No profits from money creation due to negative interest rates
The report explains that since the current negative interest rate regime started two years ago in Switzerland, the banks haven’t been making profits from money creation. It would therefore be a good moment to switch over to a sovereign money system, as currently the banks would suffer no financial losses from the abolishment of their money creation privilege.
Profits from money creation would go to the public purse on implementation of the Vollgeld-Initiative
With the Vollgeld-Initiative (on which there’ll be a binding national referendum probably within the next year) the profits from creating money would go 100% to the Swiss National Bank. This means that all the interest-profit from money creation would flow to the public purse. After the implementation of the Vollgeld-Initiative the Swiss National Bank would also have the possibility of introducing debt-free money into circulation, by handing out newly created money to the state or directly to the citizens as a citizens’ dividend.
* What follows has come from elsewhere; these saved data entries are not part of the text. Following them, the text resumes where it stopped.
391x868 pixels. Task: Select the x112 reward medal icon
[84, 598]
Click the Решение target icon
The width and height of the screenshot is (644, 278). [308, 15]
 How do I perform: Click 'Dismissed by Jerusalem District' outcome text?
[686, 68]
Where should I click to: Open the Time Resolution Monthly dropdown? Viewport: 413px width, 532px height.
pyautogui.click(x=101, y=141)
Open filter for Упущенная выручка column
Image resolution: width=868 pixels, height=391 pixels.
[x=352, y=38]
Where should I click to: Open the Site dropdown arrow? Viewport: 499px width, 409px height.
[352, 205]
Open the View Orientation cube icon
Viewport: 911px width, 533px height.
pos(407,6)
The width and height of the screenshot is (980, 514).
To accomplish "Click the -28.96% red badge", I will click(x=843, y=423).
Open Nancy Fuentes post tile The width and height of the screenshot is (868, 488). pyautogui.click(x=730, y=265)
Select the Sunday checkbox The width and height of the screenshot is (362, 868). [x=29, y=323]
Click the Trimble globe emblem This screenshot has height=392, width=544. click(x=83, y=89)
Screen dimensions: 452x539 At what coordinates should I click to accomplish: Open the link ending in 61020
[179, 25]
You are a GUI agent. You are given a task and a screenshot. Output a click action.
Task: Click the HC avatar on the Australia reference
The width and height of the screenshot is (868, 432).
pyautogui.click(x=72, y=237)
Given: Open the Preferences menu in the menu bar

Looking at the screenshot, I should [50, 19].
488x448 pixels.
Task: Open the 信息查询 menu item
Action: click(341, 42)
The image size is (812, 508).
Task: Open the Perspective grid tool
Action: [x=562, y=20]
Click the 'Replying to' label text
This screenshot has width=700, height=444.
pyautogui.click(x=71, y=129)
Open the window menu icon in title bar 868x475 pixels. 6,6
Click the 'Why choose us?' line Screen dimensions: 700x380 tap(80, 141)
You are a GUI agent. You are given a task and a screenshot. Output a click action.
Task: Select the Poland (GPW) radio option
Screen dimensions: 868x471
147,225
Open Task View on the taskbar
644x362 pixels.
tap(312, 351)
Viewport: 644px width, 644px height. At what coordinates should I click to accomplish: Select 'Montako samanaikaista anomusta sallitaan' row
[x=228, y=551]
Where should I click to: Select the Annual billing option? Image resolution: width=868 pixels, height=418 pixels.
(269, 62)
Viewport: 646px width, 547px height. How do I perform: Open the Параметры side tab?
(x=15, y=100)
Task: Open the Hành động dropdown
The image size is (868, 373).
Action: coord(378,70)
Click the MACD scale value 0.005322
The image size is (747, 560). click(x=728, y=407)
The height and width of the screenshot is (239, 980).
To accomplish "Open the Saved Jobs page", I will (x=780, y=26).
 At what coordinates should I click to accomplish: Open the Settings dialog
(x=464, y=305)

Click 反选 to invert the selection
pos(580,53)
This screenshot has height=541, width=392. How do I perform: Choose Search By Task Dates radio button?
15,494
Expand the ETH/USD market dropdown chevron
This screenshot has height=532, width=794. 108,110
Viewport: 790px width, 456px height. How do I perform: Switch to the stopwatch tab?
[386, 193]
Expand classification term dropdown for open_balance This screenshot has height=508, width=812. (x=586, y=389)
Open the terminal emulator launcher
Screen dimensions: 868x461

Taxpayers would therefore benefit even more. Dr. Reinhold Harringer has commented: “Switzerland is losing out on billions, because banks create money. On the other hand we’re looking everywhere to make savings. With sovereign money the public would profit from the creation of money, not the banks.”
To the report
The report “Making money from making money – Seigniorage in the modern economy” has been published by the New Economics Foundation and the CBS Copenhagen Business School. The authors have used publically available data to calculate the profits from money creation (seigniorage) made by the banks in four countries: England, Denmark, Iceland and Switzerland.
Good to know - The Swiss Sovereign Money Initiative or "Vollgeld-Initiative" The aim of the Vollgeld-Initiative is that electronic money (the money in our current or checking accounts, sometimes called book-money) would become legal tender like coins or banknotes. In December 2015 over 110,000 valid signatures were handed in supporting the Vollgeld-Initiative, enough to force a binding national referendum under Switzerland’s system of direct democracy. This is expected to take place around the end of 2017. The Vollgeld-Initiative was started by the NGO Monetäre Modernisierung (MoMo). The advisory board includes amongst others Philippe Mastronardi, emeritus Professor for Public Law, Sergio Rossi, Professor of Macroeconomics and Monetary Economics and Peter Ulrich, emeritus Professor for Business Ethics.